Allene Davis Butler recalls their family garden while growing up.  “Ma used to go to the cornfield, gather and shuck corn, and put it in the oven of the old wood stove. After school we would sit on the front porch and eat the ‘roasting ears’. Ma would have biscuits in the warmer…we’d punch a hole in the top and pour in cane syrup. We never went hungry!”
Jacob Grant and I recently had an interesting conversation about gardening. A resident of Richmond Hill for almost 50 years, Jacob is a generous and avid gardener. He also plants by the signs…“I stick close to the Almanac.” He believes in order to have a successful garden the climate has to be right. He explains, “You must have warm days and nights when you plant, no zigzagging.”
Every year Jacob plants a vegetable garden and gives the vegetables away. He lowered his voice and spoke seriously, “I farm for the house, not the market. I give my vegetables to the Senior Citizens Center and the church. The ones I like to share with most are the elderly. They are the ones who used to plant gardens but are not still able. I take care of them first.” Jacob looked at me intently and added, “ Older people still love gardening but can’t do it for themselves…that’s where I come in...”

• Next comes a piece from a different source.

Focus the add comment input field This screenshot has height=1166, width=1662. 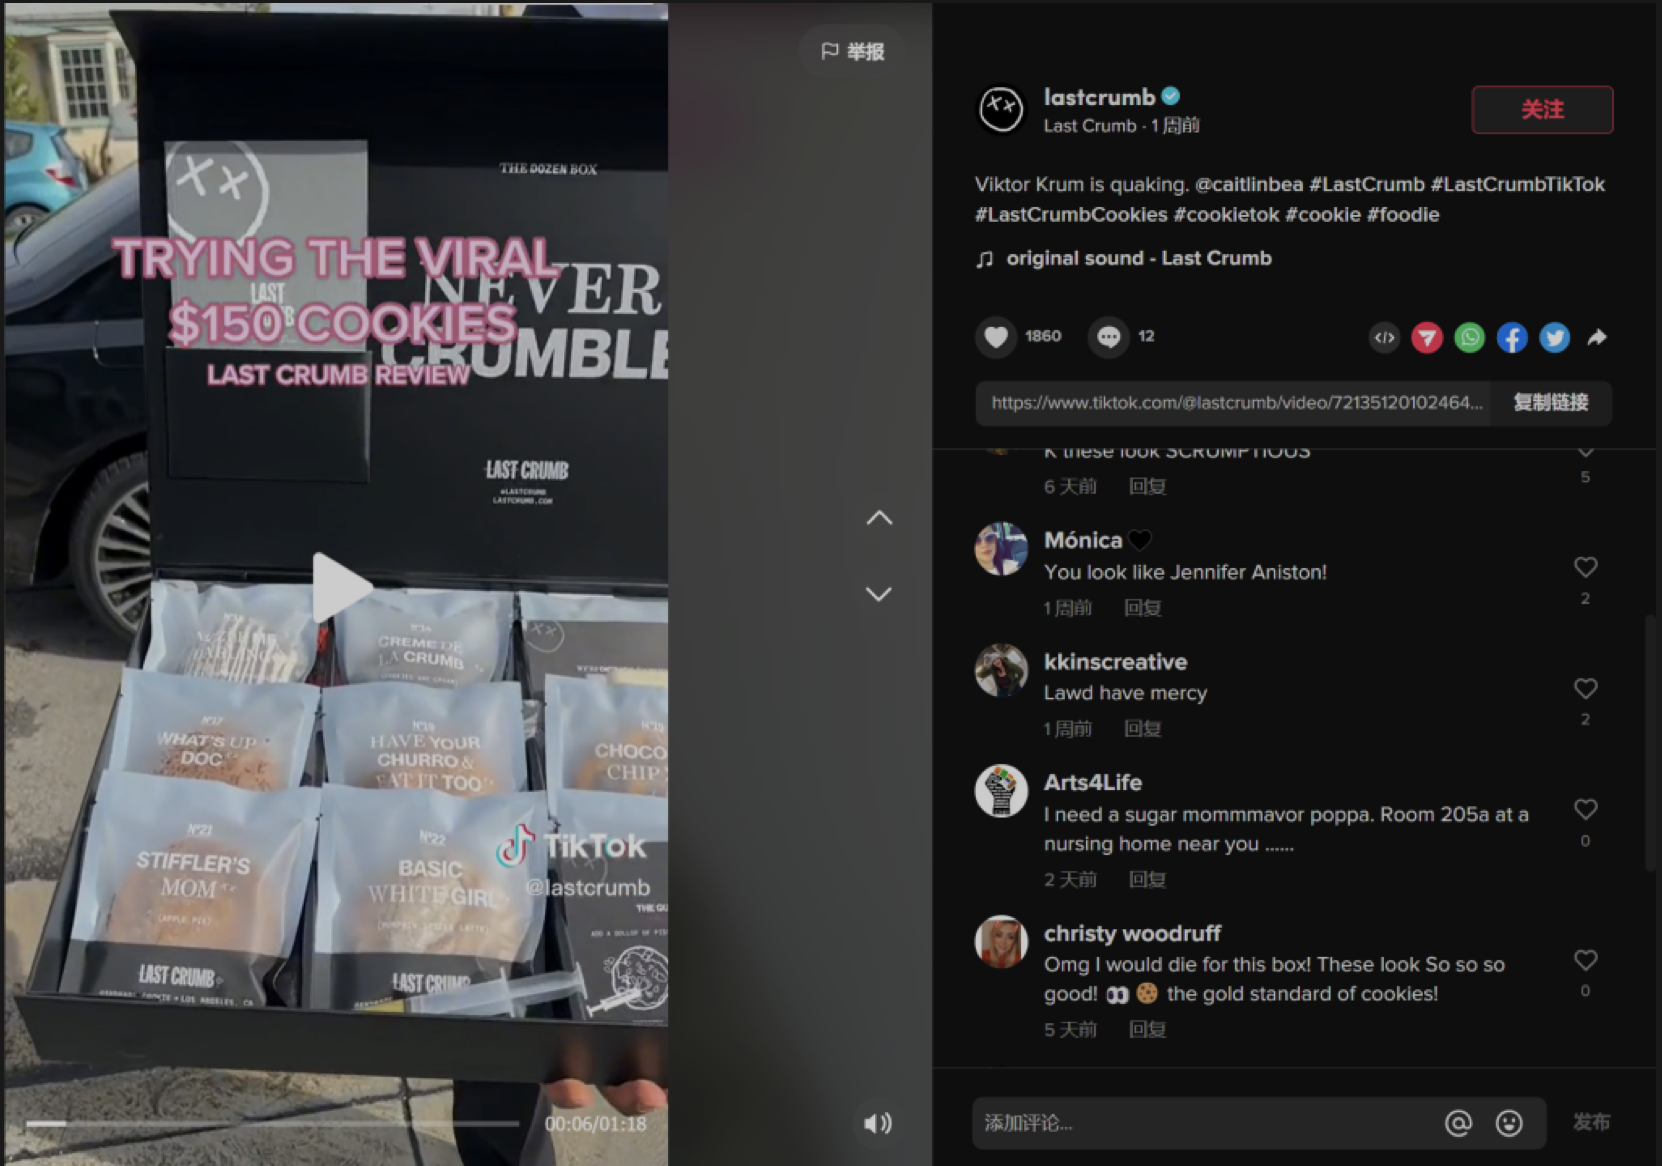point(1205,1123)
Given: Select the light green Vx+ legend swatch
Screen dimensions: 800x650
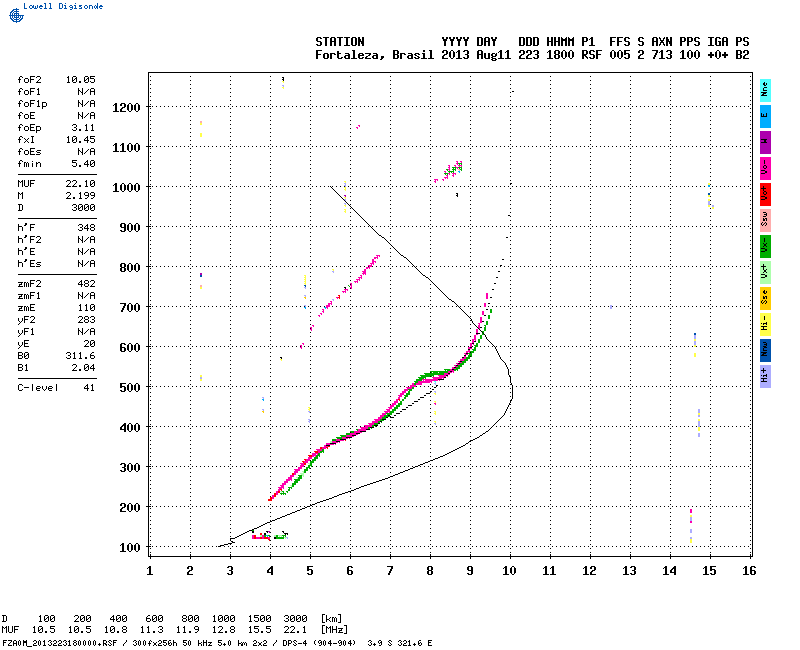Looking at the screenshot, I should (x=765, y=270).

Robbie Sharpe lives in the same house in the Bottom that has been in his family over 50 years. He has a garden behind his house in the same spot his mother and father had theirs. Robbie’s parents were Robert, Sr. (Bud) and Pauline Sharpe. Bud worked for Henry Ford building the mansion, in the power plant and the ice plant. Bud and Doy Gill worked in the ice plant and Jake Davis was the ‘route man’, delivering blocks of ice for the locals’ iceboxes. The ice plant closed when the people began buying electric refrigerators.
Somehow I wasn’t surprised to hear Robbie say, “I plant by the signs…I always go by the Almanac. My Mama always planted by the signs.” What is the unquenchable need to plant a garden? Is the desire to do so inherited? When asked, Robbie flashed his familiar smile and said, “I don’t know what it is…every year I say I’m not going to do it again. When Spring comes, I’m out there plowing again!”
With finality Robbie answered, “I just love to see something grow!”